JAKARTA, KOMPAS.com - Ada latar berlakang mengapa Partai Gerindra berencana mengajukan judicial review UU No 32 Tahun 2004 tentang Pemerintahan Daerah. Menurut anggota fraksi Partai Gerindra DPRD DKI Jakarta, Mohammad Taufik, ada kesamaan antara kepada daerah dengan anggota DPR juga DPRD.
Taufik menjelaskan, kepala daerah dan anggota DPR/DPRD, sama-sama dipilih oleh rakyat, juga terlebih dulu diusulkan oleh partai politik.
"Logika berpikirnya begini, anggota DPR atau DPRD itu kalau keanggotaannya di partai dicabut, otomatis dia juga berhenti dari DPR ataupun DPRD. Gubernur dan Wakil Gubernur kan juga diusulkan partai. Kalau dia keluar dari partai, bagaimana?" ujar Taufik kepada Kompas.com, Jumat (19/9/2014).

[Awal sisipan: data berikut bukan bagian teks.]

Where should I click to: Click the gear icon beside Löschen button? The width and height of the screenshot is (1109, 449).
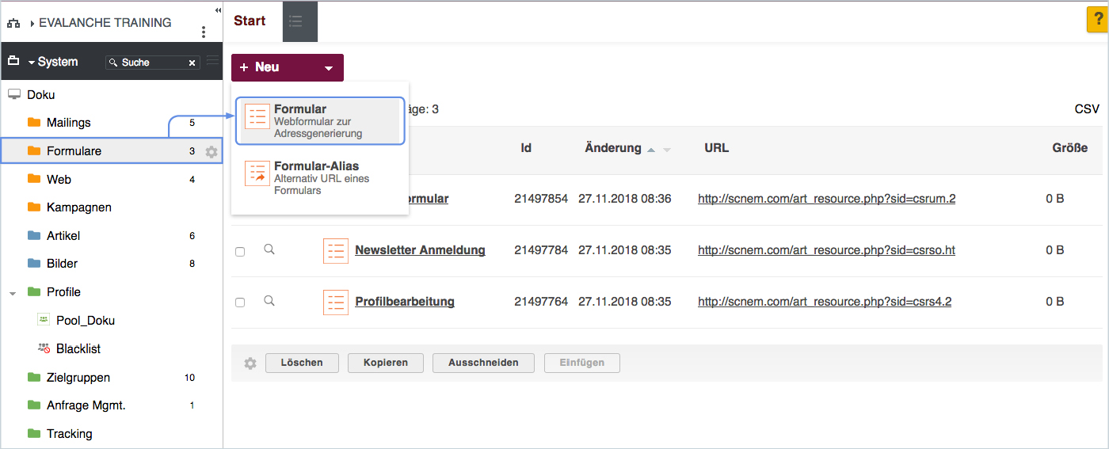coord(250,363)
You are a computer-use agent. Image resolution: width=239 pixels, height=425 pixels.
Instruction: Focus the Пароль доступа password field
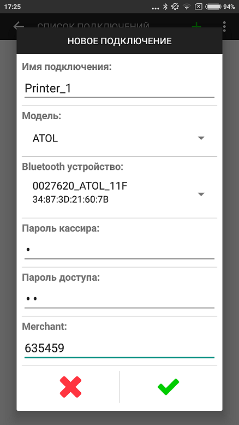coord(120,299)
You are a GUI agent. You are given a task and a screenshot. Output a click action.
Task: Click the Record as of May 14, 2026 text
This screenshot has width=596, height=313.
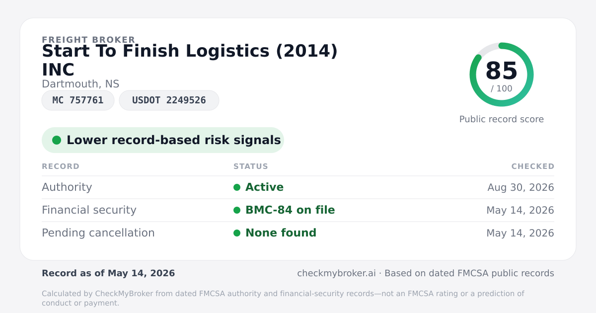[108, 273]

Menurut Taufik, apabila ada peraturan yang mengharuskan anggota DPR atau DPRD meletakkan jabatannya apabila ia keluar dari keanggotaan partai, maka sudah seharusnya hal yang sama juga diterapkan pada jabatan kepala daerah.
"Kepala Daerah itu kan seperti halnya anggota DPR ataupun DPRD, sama-sama dipilih rakyat dan diusung partai," ujar Wakil Ketua DPRD DKI itu.
Seperti diberitakan, saat ini Gerindra sedang mempermasalahkan syarat pemberhentian kepala daerah dalam UU Pemda. Mereka ingin ada aturan bahwa kepala daerah bisa diberhentikan jika parpol pengusungnya menarik rekomendasi.